In the summer, my food consumption looks more like this:

70% Farmer's Market/Ypsilanti Food Co-op
30% Restaurants

My overall goal is for my average food consumption to look like this:

15% home-grown
75% Ypsilanti Food Co-op/Farmer's Market/CSA
10% Restaurant


I'm not sure how much food I can actually grow for myself in my own yard. I've been thinking a lot about what I want to plant, etc. I need to get my soil tested @ the MSU Extension office before I plant anything because I could have led in my soil, etc. and a soil test will tell me what the pH is of my soil and a bit more about the composition.
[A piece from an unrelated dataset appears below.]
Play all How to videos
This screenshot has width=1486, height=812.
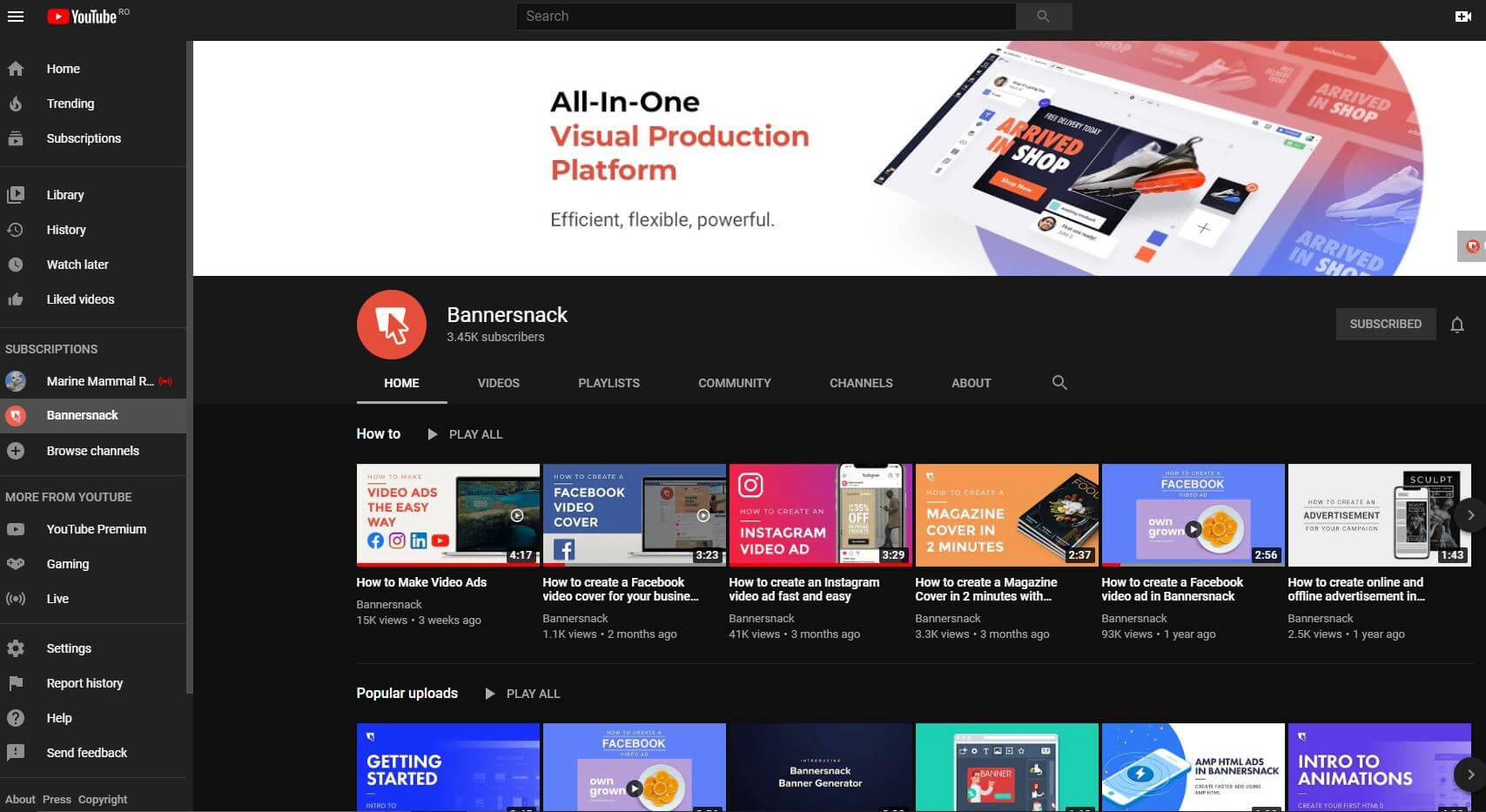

Assuming I don't have poisionous lead-filled soil, how much food can grow in 500 sq feet?
250 of that is already devoted to raspberry & blueberry bushes that are small and will not produce a lot in the first several years.
Another 50 of that is devoted to the tall, skinny, deranged looking apple trees that we have. If we treat them with some pesticides this year, they might produce edible apples... (last year they were all wormy and chomped-up)
So that leaves me with about 200 sq feet of space left for veggies and herbs. What I can't seem to get a gauge on is how much food do I have the potential to grow, and how much of my total diet could that actually account for?

I'm doing research now on what I can plant and how much light it needs and when, etc. From all this reading and watching and learning, one thing is clear: Making healthy eating choices that are also healthy for your community and the earth is a lot of work, and it's definitely a concious choice you have to make and stick to.
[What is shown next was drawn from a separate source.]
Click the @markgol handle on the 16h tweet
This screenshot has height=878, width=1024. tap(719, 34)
I need to hop outside and get my soil sample together too, so I can get it back before I plant!! It looks nice outside- and I guess it IS nice outside, if you consider nice to be sunny and 15 degrees. :)

7 comments:

  1. I think food is going to be my vice. I'll die without fresh fruit in the winter. Time to move...to Guatemala.

    I think I'm going to try to get my parents to buy from local farmers though. My mom is all about un...bad? meat (no antibiotics, naturally raised). She's just terrible at putting any effort into figuring out how it's done.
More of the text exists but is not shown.